* [Goal]: Extract the stretch of the listing from its start through the line that contains "click(334, 95)", reproducing those lines without any changes.

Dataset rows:
========================

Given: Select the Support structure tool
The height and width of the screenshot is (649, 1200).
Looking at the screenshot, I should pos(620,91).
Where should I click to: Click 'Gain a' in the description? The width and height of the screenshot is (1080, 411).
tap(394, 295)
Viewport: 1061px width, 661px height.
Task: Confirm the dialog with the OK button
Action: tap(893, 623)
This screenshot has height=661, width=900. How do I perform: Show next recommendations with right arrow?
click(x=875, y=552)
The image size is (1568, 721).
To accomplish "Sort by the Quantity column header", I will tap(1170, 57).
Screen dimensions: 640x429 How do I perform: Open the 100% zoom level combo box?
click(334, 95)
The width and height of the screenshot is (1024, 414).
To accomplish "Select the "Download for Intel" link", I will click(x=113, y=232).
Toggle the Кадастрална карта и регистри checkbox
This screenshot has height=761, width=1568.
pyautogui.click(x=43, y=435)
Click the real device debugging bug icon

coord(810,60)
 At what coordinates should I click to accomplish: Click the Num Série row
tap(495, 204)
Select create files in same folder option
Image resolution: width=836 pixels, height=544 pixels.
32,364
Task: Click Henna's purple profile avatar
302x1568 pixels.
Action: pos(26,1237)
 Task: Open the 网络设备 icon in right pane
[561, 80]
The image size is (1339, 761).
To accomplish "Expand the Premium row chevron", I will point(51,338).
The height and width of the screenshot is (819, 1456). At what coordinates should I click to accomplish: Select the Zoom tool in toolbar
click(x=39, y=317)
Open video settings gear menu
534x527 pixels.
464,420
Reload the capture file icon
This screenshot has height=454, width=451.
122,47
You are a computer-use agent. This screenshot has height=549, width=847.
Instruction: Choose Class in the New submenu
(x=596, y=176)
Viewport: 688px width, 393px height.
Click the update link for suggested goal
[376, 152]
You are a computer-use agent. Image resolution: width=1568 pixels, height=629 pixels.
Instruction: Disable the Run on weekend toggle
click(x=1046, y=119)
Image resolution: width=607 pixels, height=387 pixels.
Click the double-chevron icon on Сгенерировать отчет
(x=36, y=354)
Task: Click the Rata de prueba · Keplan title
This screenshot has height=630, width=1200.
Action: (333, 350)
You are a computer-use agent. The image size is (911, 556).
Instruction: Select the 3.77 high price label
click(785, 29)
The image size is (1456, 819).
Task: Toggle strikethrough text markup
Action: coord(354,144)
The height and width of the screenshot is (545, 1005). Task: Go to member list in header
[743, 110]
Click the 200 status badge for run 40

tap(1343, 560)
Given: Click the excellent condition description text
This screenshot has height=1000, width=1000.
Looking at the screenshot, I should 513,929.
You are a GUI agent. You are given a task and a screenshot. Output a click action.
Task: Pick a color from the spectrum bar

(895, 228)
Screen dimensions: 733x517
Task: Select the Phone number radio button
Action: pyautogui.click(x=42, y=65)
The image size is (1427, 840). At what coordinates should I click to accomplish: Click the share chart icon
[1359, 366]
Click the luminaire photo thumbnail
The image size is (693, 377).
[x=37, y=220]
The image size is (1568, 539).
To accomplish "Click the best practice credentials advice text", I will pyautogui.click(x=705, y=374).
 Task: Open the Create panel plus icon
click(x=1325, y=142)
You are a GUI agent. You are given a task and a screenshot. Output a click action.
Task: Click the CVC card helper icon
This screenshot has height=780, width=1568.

========================

* [Exercise output]:
Given: Select the Support structure tool
The height and width of the screenshot is (649, 1200).
Looking at the screenshot, I should pos(620,91).
Where should I click to: Click 'Gain a' in the description? The width and height of the screenshot is (1080, 411).
tap(394, 295)
Viewport: 1061px width, 661px height.
Task: Confirm the dialog with the OK button
Action: tap(893, 623)
This screenshot has height=661, width=900. How do I perform: Show next recommendations with right arrow?
click(x=875, y=552)
The image size is (1568, 721).
To accomplish "Sort by the Quantity column header", I will tap(1170, 57).
Screen dimensions: 640x429 How do I perform: Open the 100% zoom level combo box?
click(334, 95)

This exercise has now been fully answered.